Digital Transactions Authoritative, insightful and timely information for payments professionals
Data compromises reported in the United States reached a record high in 2023, totaling 3,205, a 78% rise over 2022 and up 72% from the then record high of 1,860 in 2021, according to the Identity Theft Resource Center’s annual Data Breach Report. It is the first time the number of U.S. data compromises reported in a single year exceeded 2,000, the ITRC says, as new technology like generative artificial intelligence began to play a role.
Data compromises include data breaches, data exposures, data leaks, and unspecified data events, according to the ITRC.

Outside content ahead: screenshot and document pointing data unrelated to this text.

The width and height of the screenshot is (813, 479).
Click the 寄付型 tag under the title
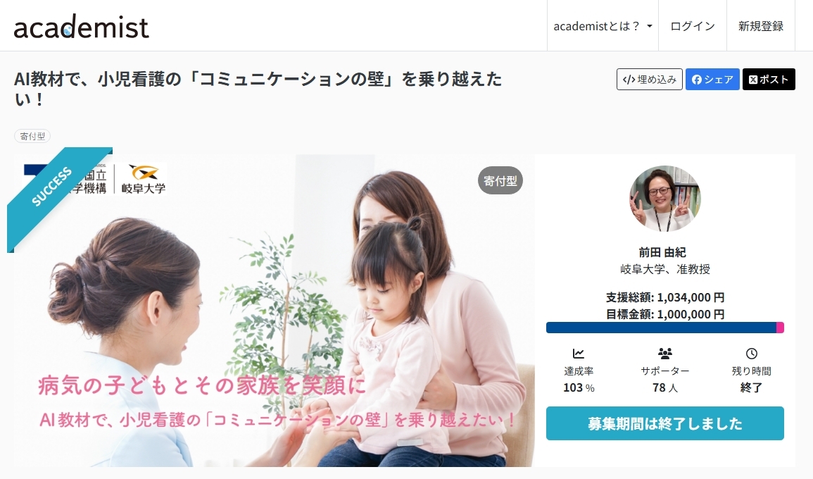tap(32, 137)
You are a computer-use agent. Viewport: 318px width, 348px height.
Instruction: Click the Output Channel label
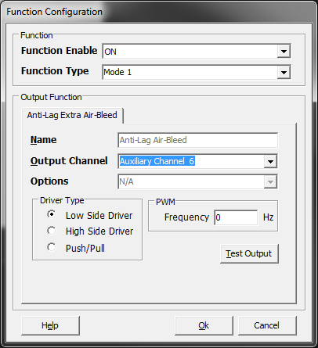[x=69, y=161]
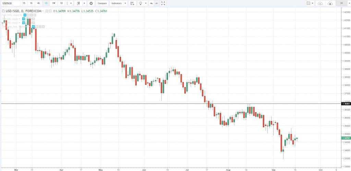
Task: Click the candlestick chart style icon
Action: tap(78, 3)
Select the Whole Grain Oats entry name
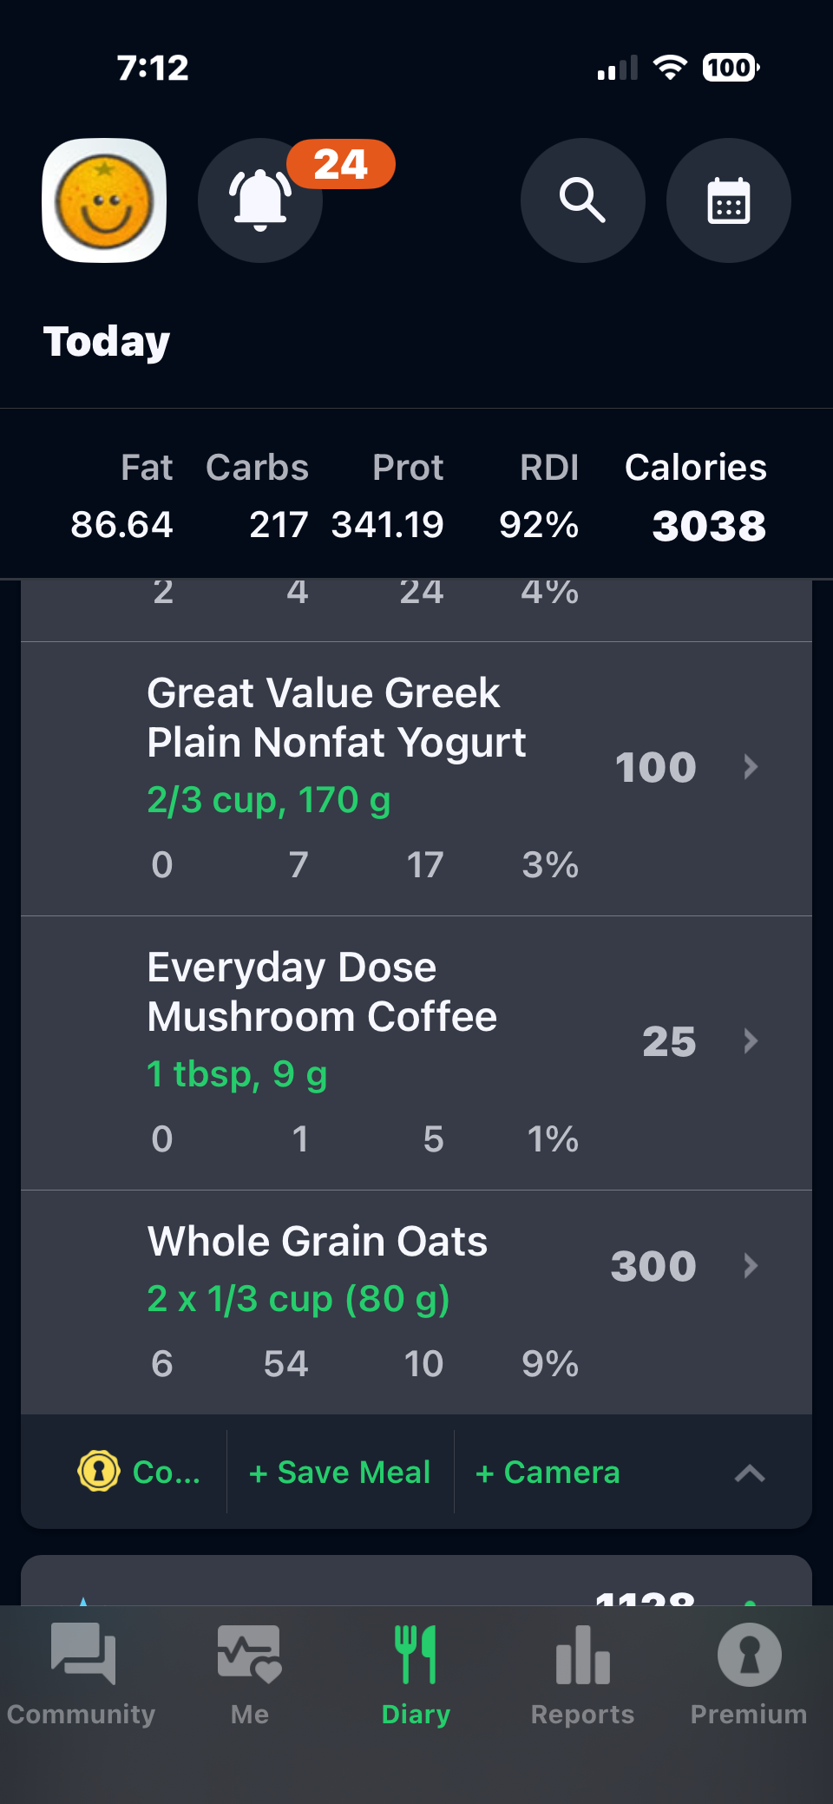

Three industries—health care, financial services, and transportation—reported more than double the number of compromises reported in 2022. Some 809 data compromises were reported in the health-care industry, up from 343 in 2022. Financial-services providers reported 744 data compromises, up from 269 in 2022, while 101 data compromises were reported by transportation companies, up from 36 a year earlier.
As the number of overall data compromises grows, one emerging trend is that attackers are increasingly targeting vendors within the supply chain to gain a back-door entry into larger companies. The number of so-called supply-chain attacks more than doubled in 2023 to 242, up from 115 from a year earlier.
“It’s much easier for a cybercriminal to attack a smaller company with less security that has access to the information of multiple companies or stores the information of multiple companies, than to attack one company at a time,” says James E. Lee chief operating officer for the ITRC, in an email message.
Disturbingly, one weapon that cyber criminals have added to their arsenal is generative AI, a form of artificial intelligence that can generate text, images, synthetic data, or other media using generative models. generative models can, for example, predict the next word in a sequence.
The use of generative AI has improved the quality of phishing emails, or lures, designed to trick recipients into giving up their personal information or online security credentials. Before generative AI, phishing lures were typically riddled with poor grammar and spelling errors, which gave them away as inauthentic. Generative AI is now making it possible to produce lures that can easily fool people into giving up personal data or their online credentials.
“It’s difficult to quantify how many attacks are linked to AI, but we know that the quality of phishing lures is improving,” Lee says. “Better grammar, spelling, and design means more people are falling for phishing attempts. AI is also improving the effectiveness of social-engineering scripts, resulting in more personal or business information being exposed.”
Another emerging trend is that public companies affected by a data compromise are becoming less forthcoming about the root cause of the breach, despite adoption of new rules by the Securities and Exchange Commission regarding disclosure of such events.
Analysis of breach notices by the ITRC revealed that 47% of public companies withheld information about an attack compared to 46% of private companies, government agencies, educational institutions, and nonprofit organizations.
“The reality is that organizations in all sectors—public, private, non-profit—are withholding valuable information about data breaches because they are not legally required to [disclose], depending on the state (where they are headquartered),” Lee says in his email message. “A lack of statutory requirements and court decisions that require proof of actual harm (not just the risk of harm), means that entities across a broad spectrum of organizations are following the advice that they should not disclose information about the cause of a breach unless required to do so. The rationale is that disclosing such information could give potential litigants a roadmap to filing a lawsuit.”